*QUOTED TEXT*
Does urban flood resilience compete with sustainable urban planning as a whole?

Sustainable urban planning aims at designing the urban fabric so that it meets the needs of an expanding urban
population, while synergistically addressing a number of environmental objectives such as transport, energy and
resource efficiency. Urban densification is a key concept in sustainable urban planning, as it contributes to reduce
pressure on environmentally sensitive lands and it makes several services more efficient, including water and
energy supply. Similarly, at a local level, intervening spaces in-between buildings should be minimized to enhance
heating efficiency. In this communication, we will report on two recent studies focusing on urban flood resilience.
Both of them suggest that flood-resilient urban design tends to conflict with the two aforementioned aspects of
sustainable urban development.
The first study was conducted at the regional level, covering the whole Walloon Region in Belgium (17,000
km2). First, an original agent-based model was used to generate multiple urbanization scenarios with contrasting
assumptions on spatial planning policies: urban expansion (sprawl) vs. urban densification, various degrees of ban
on new developments in flood-prone areas . . . Next, flood damage modelling was performed along over 1,300 km
of river. The results show that the urban densification scenarios lead to systematically higher flood risk estimates,
since they promote new developments in the vicinity of existing urban areas mainly located in the lower parts of
the river valleys.
In a second study, conducted at the district level, we investigated how inundation severity is affected by the
arrangement of buildings in floodplains . A set of 2,000 building layouts were synthetized using procedural
modelling (Bruwier et al., 2018). Each building layout is characterized by a set of parameters such as the typical
street widths, building size . . . Next, the flow characteristics (water depth, flow velocity) were computed for each
building layout considering the same flooding scenario. An original porosity-based model was set up for this
purpose (Bruwier et al., 2017). The findings of the study reveal that increasing the separation space in-between
buildings tends to improve flood-resilience at the district level, thanks to an increased flow conveyance across the
urban area.
At first sight, the conclusions inferred from the two studies focusing on flood-resilience only (higher future
flood risk due to urban densification, benefit of keeping intervening space in-between buildings) seem to diverge
from general good-practice in sustainable urban planning. We intend to use this provocative statement to foster
discussion with the audience on issues such as: “How can more integrated approaches mitigate such apparent
contradictions?”, “How to best modulate sustainable urban planning principles to accommodate urban flood
resilience?”

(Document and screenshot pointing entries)
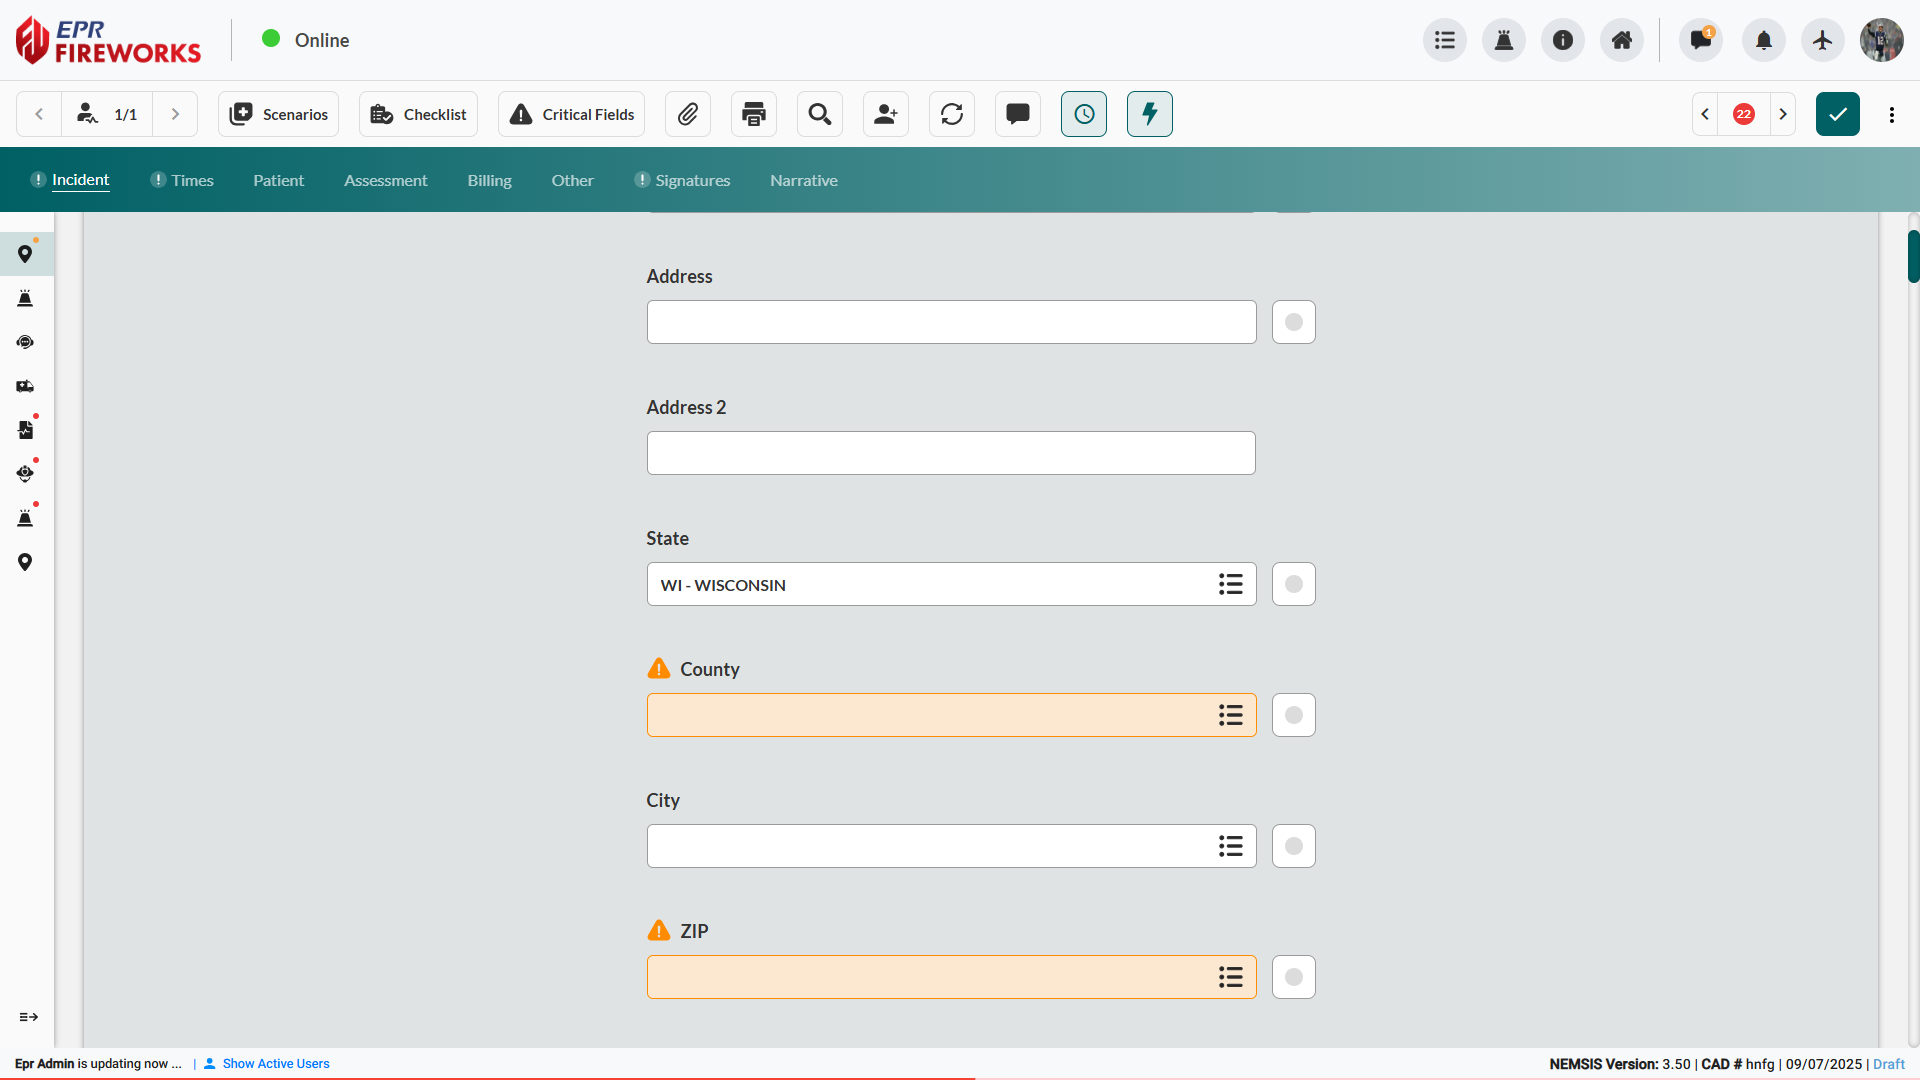Open the home icon in header
The image size is (1920, 1080).
click(x=1622, y=40)
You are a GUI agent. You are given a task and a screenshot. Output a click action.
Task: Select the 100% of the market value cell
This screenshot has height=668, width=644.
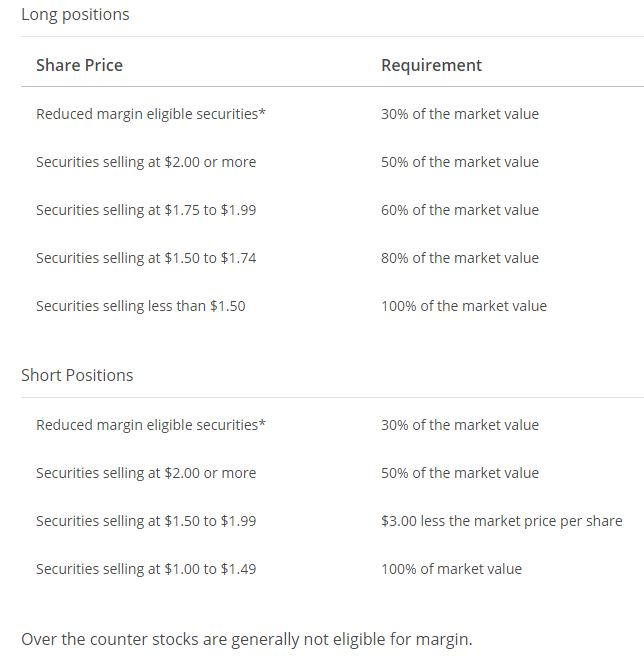463,306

*YOUR INSTRUCTIONS*
Answer these from the urban flood resilience text above:
(a) What area did the first study cover, and how large is it?
(b) How many building layouts did the second study produce?
(c) What does widening the space between buildings improve, and why?

*FINISHED EXERCISE*
(a) The whole Walloon Region in Belgium, which covers 17,000 km2.
(b) 2,000 building layouts.
(c) It improves flood resilience at the district level because water flows more easily across the urban area.